Benjamin Ramos (born August 31, 1956) is a former Democratic member of the Pennsylvania House of Representatives. He represented more than 60,000 residents in Pennsylvania's 180th Legislative District from 1994 to 2000.

==Biography==
Ramos was born in Puerto Rico and attended Thomas A. Edison High School in Philadelphia. He earned an M.S. degree in Community Economic Development from New Hampshire College (now Southern New Hampshire University). Prior to elective office, he served as Deputy Mayor of the City of Philadelphia.

He represented the 180th legislative district from 1995 until his defeat in the 2000 Democratic primary by Angel Cruz.

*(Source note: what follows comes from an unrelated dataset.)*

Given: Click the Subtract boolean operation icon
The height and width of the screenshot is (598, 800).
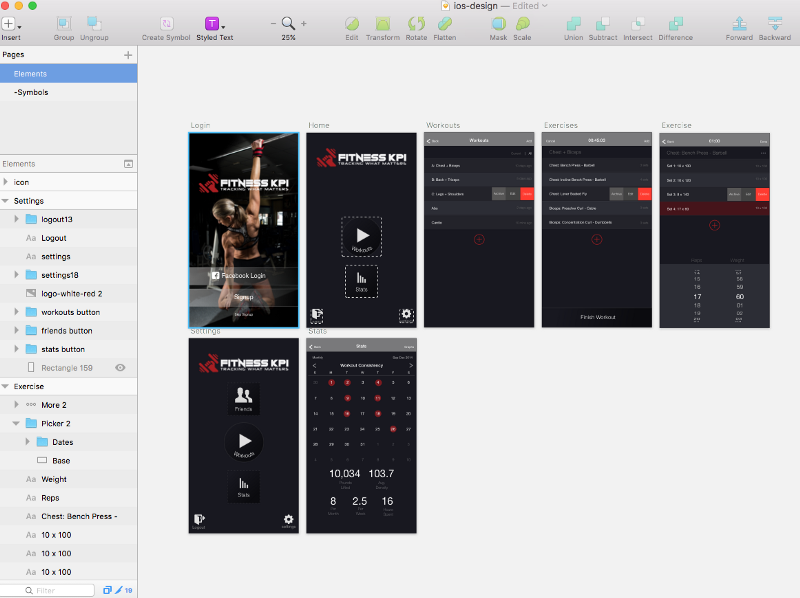Looking at the screenshot, I should [x=603, y=23].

Ramos served as the Democratic Secretary of the Committee on Health and Human Services, the Urban Affairs, Liquor Control and the House Democratic Policy Committees. He was appointed by the Speaker of the Pennsylvania House of Representatives to serve on the Pennsylvania Adult Basic Education Interagency Coordinating Council well as the Select Committee on Pharmaceuticals and the Sub-Committee on School Violence.

Ramos was a member of the Pennsylvania Legislative Black Caucus, co-chair and member of the National Hispanic Cacus of State Legislators (NHCSL) and National Association of Latino Elected/Appointed Officials (NALEO), and secretary of the Black Elected Officials of Philadelphia.

In early 2003, newly elected Pennsylvania Governor Ed Rendell nominated him to serve as Secretary of the Commonwealth of Pennsylvania. However, Ramos withdrew from consideration in February 2003 amid legislative criticism over revelations that as a State Representative he was late in filing campaign-finance reports and was subject to fines, although all fines had been paid years prior. He would have been the first Latino to hold that post. He is currently the Regional Director of the Office of International Business Development for the Pennsylvania Department of Community & Economic Development.

Ramos most recently worked for the U.S. Census Bureau as a partnership coordinator and specialist, and was responsible for developing and nurturing productive partnerships to foster support for the 2010 Census in the Philadelphia region, as well as working with state, local and tribal governments, community-based organizations, faith-based groups, schools, media outlets and businesses.